An unofficial implementation of the CVPR 2020 paper Multimodal Categorization of Crisis Events in Social Media

Primary LanguagePython

CVPR 2020: Multimodal Categorization of Crisis Events in Social Media

This is an unofficial implementation for the CVPR 2020 paper Multimodal Categorization of Crisis Events in Social Media.

Abavisani, Mahdi, et al. "Multimodal categorization of crisis events in social media." Proceedings of the IEEE/CVF Conference on Computer Vision and Pattern Recognition. 2020.

To cite the paper:

@inproceedings{abavisani2020multimodal,
  title={Multimodal categorization of crisis events in social media},
  author={Abavisani, Mahdi and Wu, Liwei and Hu, Shengli and Tetreault, Joel and Jaimes, Alejandro},
  booktitle={Proceedings of the IEEE/CVF Conference on Computer Vision and Pattern Recognition},
  pages={14679--14689},
  year={2020}
}

Note

This implementation follows the original paper whenever possible.
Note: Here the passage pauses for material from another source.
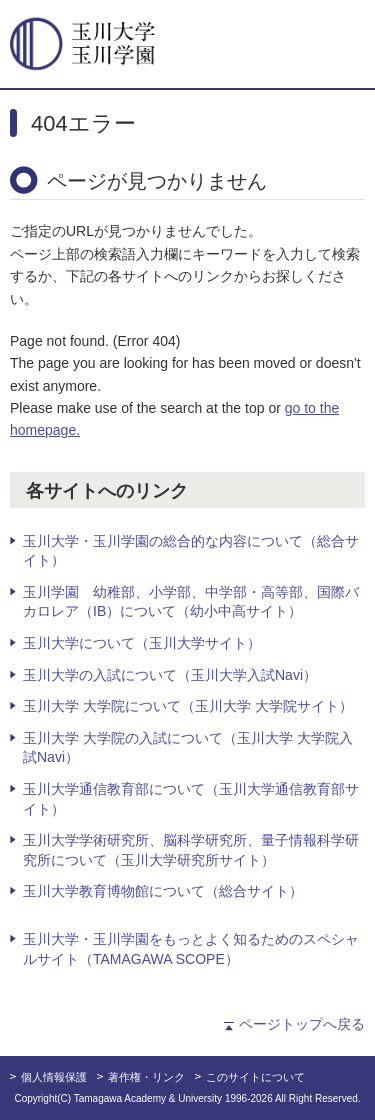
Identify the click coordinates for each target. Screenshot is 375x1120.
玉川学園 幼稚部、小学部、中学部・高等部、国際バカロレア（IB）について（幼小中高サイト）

Due to our urgent need for experiment results, we haven't had time to make it super configurable with clean handlers.

To Run

  • Initialize by running bash setup.sh
  • Run the pipeline with python main.py

Stats

We applied mixed-precision training, so it runs fast on GPUs with tensorcores (e.g. V100). The default configuration consumes about 13GB of GPU memory, and each epoch takes 3 minites on an Amazon g4dn-xlarge instance (with V100 GPU).

Warning: Model is saved for each epoch, which means it consumes 400MB of disk every 3 minutes. Take this into consideration.

Confusions

Equation 4

The authors stated that $$\alpha_{v_i}$$ was completely dependent on $$e_i$$, and $$\alpha_{e_i}$$ was completely dependent on $$\alpha_{v_i}$$, while the equations meant the opposite. The implementation will stick to the text instead of the equations.

Self-Attention in Fully Connected Layers

After obtaining a multimodal representation that incorporates both visual and textual information, the authors used fully-connected layers to perform classification. Here the authors wrote

We add self-attention in the fully-connected networks.

We assumed that they meant 'we added a fully-connected layer as self-attention'.

DenseNet

The authors did not give the size of the DenseNet they used.

Todos

  • Setting num_workers > 1 deadlocks the dataloader.